GUILLAUME SOUVANT via AFPJean-Michel Blanquer photographié à Ferrière-en-Gatinais le 22 mai en pleine campagne pour les législatives de 2022.
POLITIQUE – L’ancien ministre avait porté plainte suite à ce geste. Les deux professeurs qui ont reconnu avoir pulvérisé de la crème sur Jean-Michel Blanquer, en campagne pour les législatives de samedi à Montargis, ont déclaré lundi 6 juin à l’AFP qu’ils n’avaient pas prémédité leur acte et dénoncé sur Twitter une Education nationale en “chute libre”. . “.
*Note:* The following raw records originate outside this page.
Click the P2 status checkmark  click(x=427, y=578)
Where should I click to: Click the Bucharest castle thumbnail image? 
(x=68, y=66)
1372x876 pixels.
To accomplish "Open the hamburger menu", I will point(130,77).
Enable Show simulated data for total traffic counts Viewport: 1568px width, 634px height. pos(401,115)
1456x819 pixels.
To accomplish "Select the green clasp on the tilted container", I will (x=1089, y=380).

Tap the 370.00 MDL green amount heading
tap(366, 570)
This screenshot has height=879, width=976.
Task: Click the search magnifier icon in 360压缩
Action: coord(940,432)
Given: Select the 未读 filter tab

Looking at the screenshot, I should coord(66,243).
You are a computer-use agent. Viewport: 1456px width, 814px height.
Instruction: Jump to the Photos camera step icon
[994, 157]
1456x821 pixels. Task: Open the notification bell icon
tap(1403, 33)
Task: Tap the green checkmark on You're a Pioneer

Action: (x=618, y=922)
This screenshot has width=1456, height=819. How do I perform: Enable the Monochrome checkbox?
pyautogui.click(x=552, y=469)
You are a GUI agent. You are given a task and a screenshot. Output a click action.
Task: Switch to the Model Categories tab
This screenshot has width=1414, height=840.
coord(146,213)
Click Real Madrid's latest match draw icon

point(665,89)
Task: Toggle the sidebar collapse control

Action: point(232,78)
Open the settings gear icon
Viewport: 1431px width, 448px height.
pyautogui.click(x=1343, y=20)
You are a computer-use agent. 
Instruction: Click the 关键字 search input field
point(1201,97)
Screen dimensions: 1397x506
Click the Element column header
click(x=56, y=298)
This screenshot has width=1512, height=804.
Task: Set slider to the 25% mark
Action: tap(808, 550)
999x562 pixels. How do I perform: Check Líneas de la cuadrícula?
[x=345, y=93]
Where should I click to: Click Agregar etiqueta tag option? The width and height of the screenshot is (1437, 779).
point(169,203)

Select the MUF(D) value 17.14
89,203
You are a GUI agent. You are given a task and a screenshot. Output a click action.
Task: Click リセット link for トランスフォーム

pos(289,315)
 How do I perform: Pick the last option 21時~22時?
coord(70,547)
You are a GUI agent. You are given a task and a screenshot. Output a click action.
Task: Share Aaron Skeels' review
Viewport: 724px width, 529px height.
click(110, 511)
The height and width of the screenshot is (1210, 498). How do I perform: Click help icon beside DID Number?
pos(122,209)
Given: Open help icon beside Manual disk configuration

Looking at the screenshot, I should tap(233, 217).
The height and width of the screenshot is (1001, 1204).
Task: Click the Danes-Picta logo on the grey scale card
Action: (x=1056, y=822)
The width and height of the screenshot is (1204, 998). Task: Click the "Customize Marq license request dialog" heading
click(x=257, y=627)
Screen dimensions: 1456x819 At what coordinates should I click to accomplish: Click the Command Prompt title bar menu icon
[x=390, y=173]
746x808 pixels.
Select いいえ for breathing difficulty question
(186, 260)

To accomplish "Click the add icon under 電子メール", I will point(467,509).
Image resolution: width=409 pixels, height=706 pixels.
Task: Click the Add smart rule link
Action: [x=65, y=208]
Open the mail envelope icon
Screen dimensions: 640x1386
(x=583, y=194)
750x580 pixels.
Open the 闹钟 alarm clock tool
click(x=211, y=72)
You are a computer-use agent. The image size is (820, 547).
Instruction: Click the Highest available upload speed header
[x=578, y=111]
Jean-Michel Blanquer faisait campagne sur un marché lorsqu’il a reçu de la chantilly pour le visage. Sur leur compte Twitter “ProfsChantillyonneurs” créé dimanche, Christophe et Olivier, deux professeurs de technologie et d’arts plastiques à l’Université REP, expliquent en détail leur geste dans une vidéo scolaire intitulée “Blanquer mousse-Montargis-Porte de Chantilly”.
“On allait au marché et c’est la saison des fraises”, a déclaré Christophe à l’AFP, qui dément toute tentative préméditée d’attaque contre le candidat Blanquer.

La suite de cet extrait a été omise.